Day Three: 25 April. Your Knitting or Crochet Hero

Blog about someone in the fibre crafts who truly inspires you. There are not too many guidelines for this, it’s really about introducing your readers to someone who they might not know who is an inspiration to you. It might be a family member or friend, a specific designer or writer, indie dyer or another blogger. If you are writing about a knitting designer and you have knitted some of their designs, don’t forget to show them off. Remember to get permission from the owner if you wish to use another person’s pictures.

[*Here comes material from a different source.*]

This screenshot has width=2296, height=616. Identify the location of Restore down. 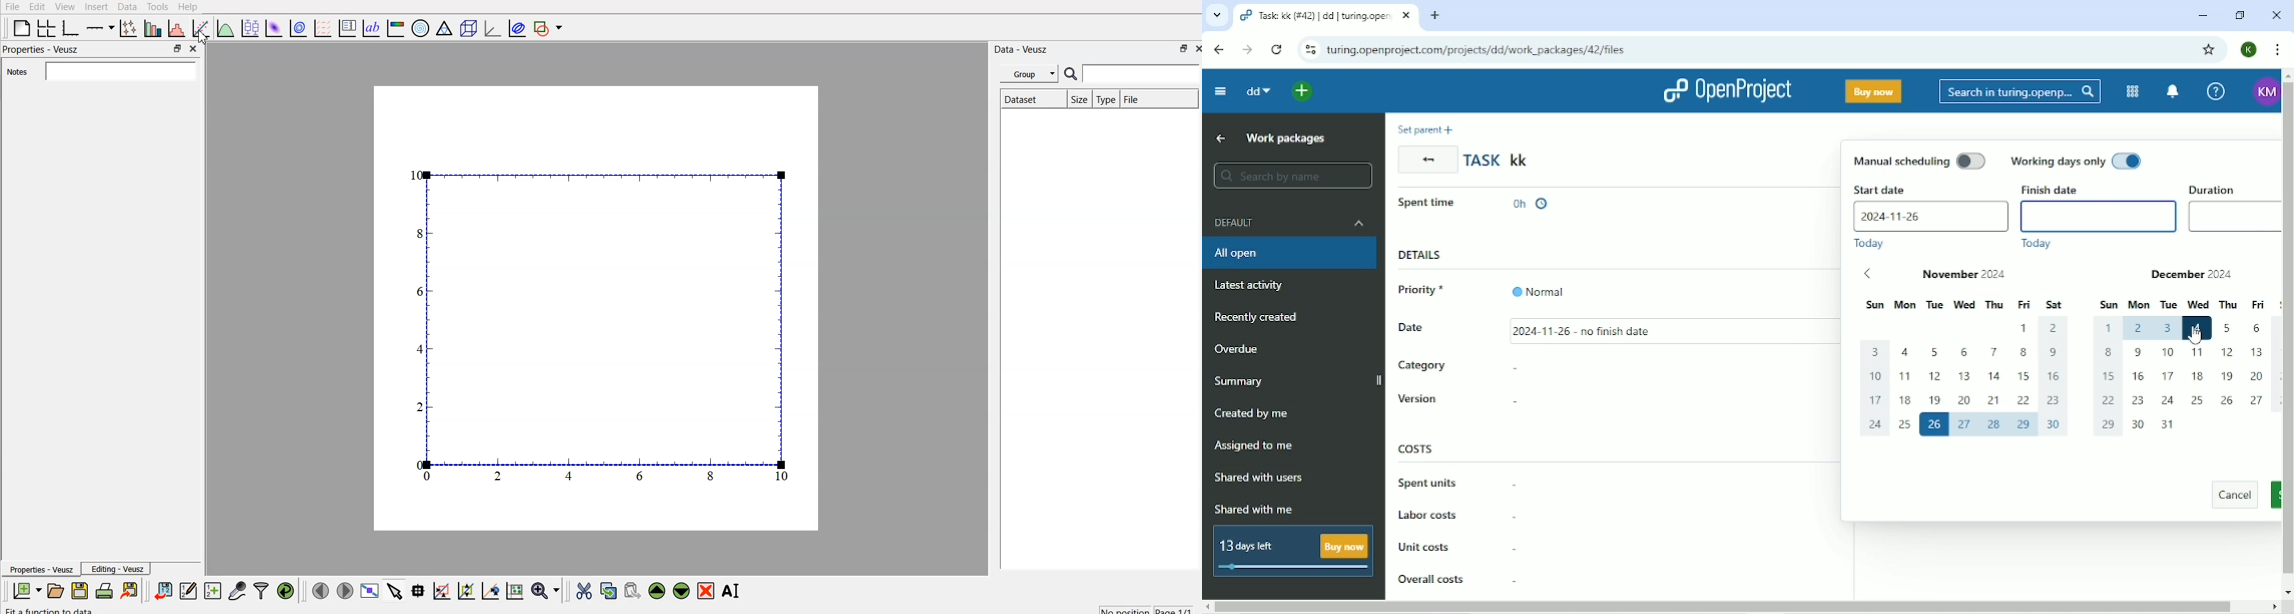
(2241, 16).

Ever since these topics were announced, I’ve been letting them bounce around in the back of my mind, hoping that interesting responses would somehow spontaneously generate themselves. With this topic, I’ve gradually realized that I don’t have knitting and crochet heroes. Which is not to say that I go through my crafting life without inspiration; it’s just not tied to individual personalities.

It sounds trite or overly simplistic to write it this way, but knitting and crochet themselves are what inspire me. Color and texture, separately and together, excite my little brain cells. Certainly there are designers famous for taking color and texture to exhilarating heights (Alice Starmore and Kaffe Fassett, just to start a list), and when I come across a photo of one of their designs that I haven’t seen before, I do my level best to appreciate the overall beauty of the piece and any unusual features it may have. But I’m equally impressed by fantastic designs from people I’ve never heard of—and nowadays, thanks to Ravelry and the blogosphere, I can see those just as readily. Maybe it would be more accurate to say that good photography is what inspires me!

Okay, so I’m personally more interested in what has been created than in its creator. But that’s probably just me. After all, I’m sure some people were inspired by a knitter or crocheter enough to go learn the craft. Do you have personal inspirations for your knitting/crocheting, or do you work on a case-by-case basis like I do?